PROVIDED DATA >>
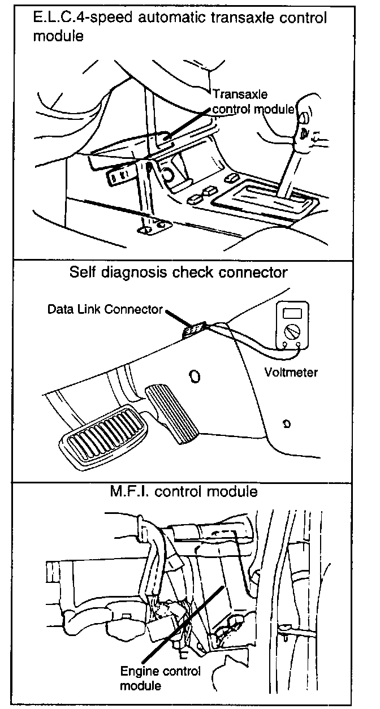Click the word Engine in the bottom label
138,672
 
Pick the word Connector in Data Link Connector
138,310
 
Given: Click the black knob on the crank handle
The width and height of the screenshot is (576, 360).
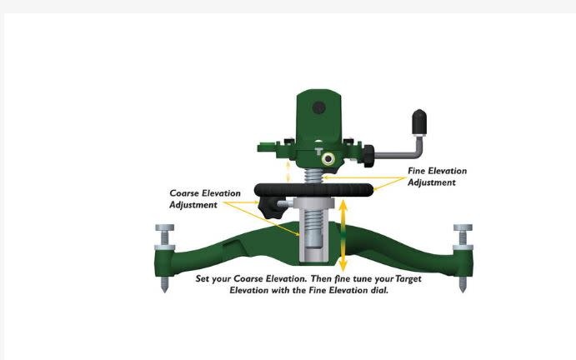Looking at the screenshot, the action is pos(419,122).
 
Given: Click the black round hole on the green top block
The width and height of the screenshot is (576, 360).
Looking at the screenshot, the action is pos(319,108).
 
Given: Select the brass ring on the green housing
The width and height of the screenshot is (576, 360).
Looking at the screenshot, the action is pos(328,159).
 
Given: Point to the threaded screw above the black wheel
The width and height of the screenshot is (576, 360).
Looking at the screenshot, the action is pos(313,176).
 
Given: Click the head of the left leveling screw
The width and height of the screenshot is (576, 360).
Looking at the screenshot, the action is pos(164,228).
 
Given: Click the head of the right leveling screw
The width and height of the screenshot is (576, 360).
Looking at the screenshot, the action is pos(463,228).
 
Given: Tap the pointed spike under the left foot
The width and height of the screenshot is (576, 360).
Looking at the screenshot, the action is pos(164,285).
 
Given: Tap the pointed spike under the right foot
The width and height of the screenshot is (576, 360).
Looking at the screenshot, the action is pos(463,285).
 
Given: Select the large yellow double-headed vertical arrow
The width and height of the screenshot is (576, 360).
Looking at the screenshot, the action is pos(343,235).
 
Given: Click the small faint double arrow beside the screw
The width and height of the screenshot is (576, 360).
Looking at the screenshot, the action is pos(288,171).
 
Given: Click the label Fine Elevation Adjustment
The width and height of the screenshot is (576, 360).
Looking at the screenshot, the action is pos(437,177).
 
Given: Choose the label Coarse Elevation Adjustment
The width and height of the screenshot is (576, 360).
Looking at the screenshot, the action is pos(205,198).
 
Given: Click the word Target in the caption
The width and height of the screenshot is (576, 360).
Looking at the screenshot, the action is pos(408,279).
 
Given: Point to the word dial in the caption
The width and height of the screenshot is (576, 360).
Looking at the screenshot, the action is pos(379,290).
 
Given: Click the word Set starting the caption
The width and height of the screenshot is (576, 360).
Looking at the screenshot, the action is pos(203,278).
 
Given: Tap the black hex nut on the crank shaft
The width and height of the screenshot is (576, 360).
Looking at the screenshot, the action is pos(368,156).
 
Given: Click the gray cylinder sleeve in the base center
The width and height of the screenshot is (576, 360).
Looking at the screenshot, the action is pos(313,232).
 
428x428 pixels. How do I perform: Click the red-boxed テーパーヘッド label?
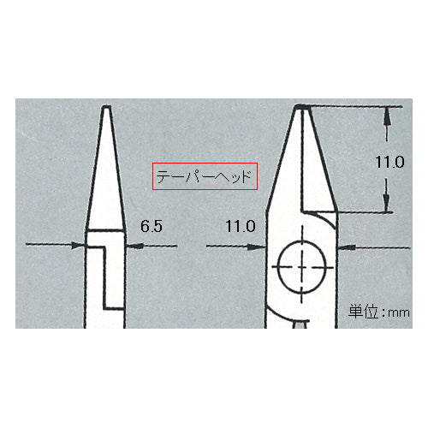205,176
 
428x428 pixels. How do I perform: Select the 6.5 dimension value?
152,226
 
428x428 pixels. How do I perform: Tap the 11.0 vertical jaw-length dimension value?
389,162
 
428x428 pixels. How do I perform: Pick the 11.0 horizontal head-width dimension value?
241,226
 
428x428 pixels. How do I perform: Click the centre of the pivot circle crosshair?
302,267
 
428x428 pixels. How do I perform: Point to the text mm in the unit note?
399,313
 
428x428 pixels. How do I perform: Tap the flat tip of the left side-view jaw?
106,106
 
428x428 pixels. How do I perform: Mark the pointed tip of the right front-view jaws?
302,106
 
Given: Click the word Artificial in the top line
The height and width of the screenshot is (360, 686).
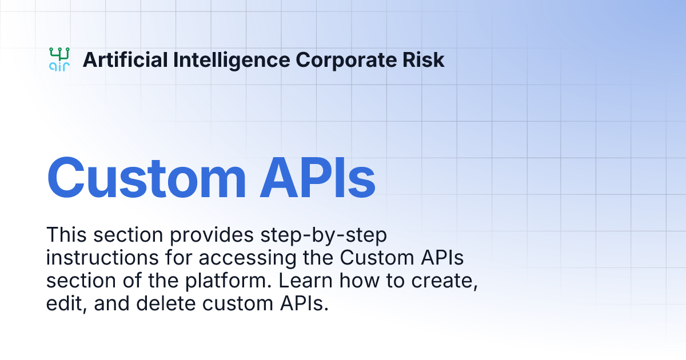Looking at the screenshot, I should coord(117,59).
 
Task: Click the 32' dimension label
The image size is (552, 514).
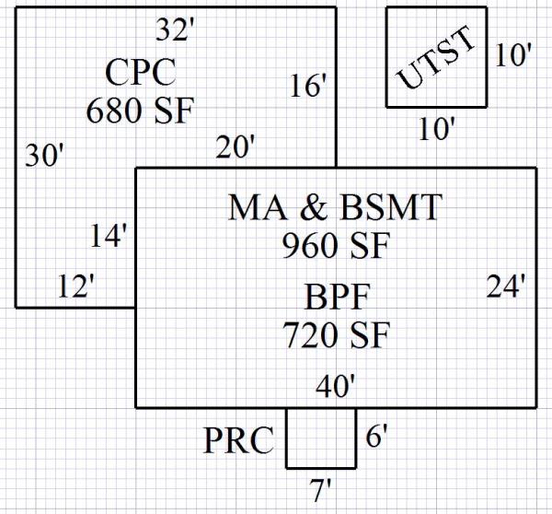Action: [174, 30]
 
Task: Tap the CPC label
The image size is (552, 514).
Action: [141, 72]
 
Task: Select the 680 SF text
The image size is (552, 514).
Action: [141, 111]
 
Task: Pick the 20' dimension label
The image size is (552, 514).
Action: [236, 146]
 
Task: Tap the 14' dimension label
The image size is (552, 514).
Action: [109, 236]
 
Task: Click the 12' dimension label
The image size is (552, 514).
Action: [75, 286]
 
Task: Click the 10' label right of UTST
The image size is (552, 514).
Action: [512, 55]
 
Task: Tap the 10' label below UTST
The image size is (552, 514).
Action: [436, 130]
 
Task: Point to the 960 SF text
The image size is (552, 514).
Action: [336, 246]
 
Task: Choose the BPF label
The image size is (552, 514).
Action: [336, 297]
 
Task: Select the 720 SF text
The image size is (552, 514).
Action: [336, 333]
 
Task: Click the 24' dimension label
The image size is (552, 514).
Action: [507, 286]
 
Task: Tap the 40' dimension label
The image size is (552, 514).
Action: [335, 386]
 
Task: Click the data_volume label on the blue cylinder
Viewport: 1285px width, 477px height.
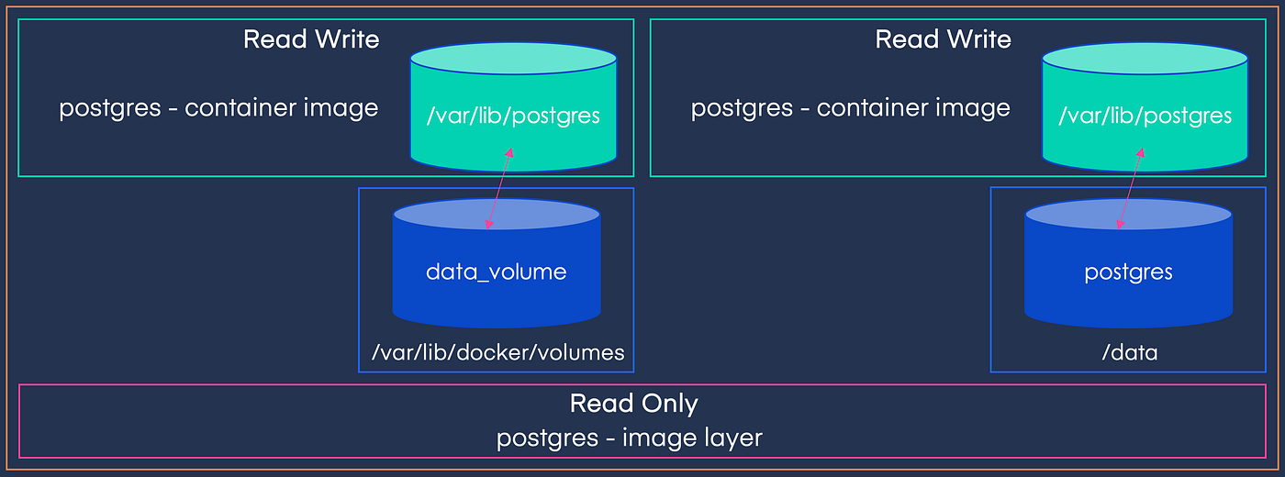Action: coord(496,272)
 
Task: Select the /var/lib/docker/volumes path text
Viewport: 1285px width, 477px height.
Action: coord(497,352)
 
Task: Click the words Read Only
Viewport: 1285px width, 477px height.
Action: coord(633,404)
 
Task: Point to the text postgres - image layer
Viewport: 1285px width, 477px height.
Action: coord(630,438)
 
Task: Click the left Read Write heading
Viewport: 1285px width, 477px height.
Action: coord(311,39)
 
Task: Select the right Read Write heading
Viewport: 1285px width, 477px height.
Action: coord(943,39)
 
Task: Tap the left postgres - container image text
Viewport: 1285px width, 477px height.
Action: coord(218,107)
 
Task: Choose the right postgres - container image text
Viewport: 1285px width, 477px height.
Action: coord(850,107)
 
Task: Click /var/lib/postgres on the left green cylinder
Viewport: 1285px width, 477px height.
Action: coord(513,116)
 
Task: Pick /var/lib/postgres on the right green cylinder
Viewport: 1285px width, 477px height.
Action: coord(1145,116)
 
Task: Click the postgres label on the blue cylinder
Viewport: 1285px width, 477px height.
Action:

DIRECTIONS >> Arrange the records from the line with "Given: Click the word Artificial" to the line with "Action: [174, 30]" as a JSON list of strings, one string per line with blank lines omitted. Leave the pictures out of the strings.

ANSWER FOR THE TASK >>
[
  "Given: Click the word Artificial in the top line",
  "The height and width of the screenshot is (360, 686).",
  "Looking at the screenshot, I should coord(117,59).",
  "Task: Click the 32' dimension label",
  "The image size is (552, 514).",
  "Action: [174, 30]"
]